Demokrat Parti İstanbul Milletvekili Cemal Enginyurt, TV5'te Mustafa Mehdigil'in sunduğu Günden Yansıyanlar programına konuk oldu. 28 Mayıs Cumhurbaşkanlığı Seçim sonuçlarına ilişkin konuşan Enginyurt seçim akşamı Saadet Partililer ve Demokrat Partililerin çok çalıştığını ancak Cumhuriyet Halk Partisi'ndeki (CHP) değişim isteyenlerin bahanesi olarak gösterildiklerine dikkat çekti.
Yerel seçimlerde iyi bir ders verilmesini vurgulayan Enginyurt, emekleri görmezden gelen, ihanet eden ve emekleri çalanlara bir ders verilmesi gerektiğini belirtti. CHP'deki değişim polemiğinde sol kesimi kendilerine getirmek amaçlı üzerlerinden siyaset yapıldığını ifade eden Enginyurt, “Solun oyu yüzde 70’di de biz mi yüzde 25’e düşürdük?” dedi.
Yerel seçimlerde iş birliğine ve ittifaka gerek olmadığını söyleyen Enginyurt, 31 Mart yerel seçimlerine kendi amblemleri ile gireceklerini açıkladı.

* [Veriler]
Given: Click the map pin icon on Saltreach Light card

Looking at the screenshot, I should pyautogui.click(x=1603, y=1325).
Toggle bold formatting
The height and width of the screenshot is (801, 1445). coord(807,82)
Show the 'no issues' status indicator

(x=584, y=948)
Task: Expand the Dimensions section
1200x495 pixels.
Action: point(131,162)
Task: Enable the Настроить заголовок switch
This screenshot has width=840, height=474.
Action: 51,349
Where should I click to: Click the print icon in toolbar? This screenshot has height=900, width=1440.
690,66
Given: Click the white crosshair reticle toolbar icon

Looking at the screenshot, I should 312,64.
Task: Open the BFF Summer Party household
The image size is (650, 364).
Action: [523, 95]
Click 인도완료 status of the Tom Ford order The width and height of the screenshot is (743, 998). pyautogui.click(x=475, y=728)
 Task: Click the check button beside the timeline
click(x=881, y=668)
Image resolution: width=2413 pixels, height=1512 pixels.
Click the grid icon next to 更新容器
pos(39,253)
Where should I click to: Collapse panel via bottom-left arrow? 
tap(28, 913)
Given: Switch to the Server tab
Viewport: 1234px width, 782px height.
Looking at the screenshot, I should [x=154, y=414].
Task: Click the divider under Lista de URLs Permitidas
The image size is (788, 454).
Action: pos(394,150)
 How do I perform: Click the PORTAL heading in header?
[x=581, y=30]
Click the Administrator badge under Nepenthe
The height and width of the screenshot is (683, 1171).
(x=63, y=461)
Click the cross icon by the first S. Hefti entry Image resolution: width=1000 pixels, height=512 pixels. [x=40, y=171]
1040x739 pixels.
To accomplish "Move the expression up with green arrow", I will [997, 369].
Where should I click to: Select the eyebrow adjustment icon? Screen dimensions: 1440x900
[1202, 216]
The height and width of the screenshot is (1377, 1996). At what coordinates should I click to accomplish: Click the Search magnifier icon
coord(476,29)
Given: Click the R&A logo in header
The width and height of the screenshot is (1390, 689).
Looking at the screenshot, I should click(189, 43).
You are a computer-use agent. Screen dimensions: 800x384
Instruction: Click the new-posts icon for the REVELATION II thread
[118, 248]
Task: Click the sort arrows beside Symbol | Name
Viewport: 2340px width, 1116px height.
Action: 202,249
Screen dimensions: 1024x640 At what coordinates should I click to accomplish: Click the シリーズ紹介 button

* [Çalışılacak konular]
1/ Enginyurt'un açıklamalarını aktaran metne göre, partisinin 31 Mart yerel seçimlerine nasıl gireceği söyleniyor?
2/ Enginyurt'un açıklamalarını aktaran metinde "Demokrat Parti İstanbul" ile başlayıp "gösterildiklerine dikkat çekti." ile biten bölümü hiçbir değişiklik yapmadan yazın.
Buradaki verilerin metinle bir ilgisi yoktur.

* [Görevlere göre çıktılar]
1/ Kendi amblemleri ile.

2/
Demokrat Parti İstanbul Milletvekili Cemal Enginyurt, TV5'te Mustafa Mehdigil'in sunduğu Günden Yansıyanlar programına konuk oldu. 28 Mayıs Cumhurbaşkanlığı Seçim sonuçlarına ilişkin konuşan Enginyurt seçim akşamı Saadet Partililer ve Demokrat Partililerin çok çalıştığını ancak Cumhuriyet Halk Partisi'ndeki (CHP) değişim isteyenlerin bahanesi olarak gösterildiklerine dikkat çekti.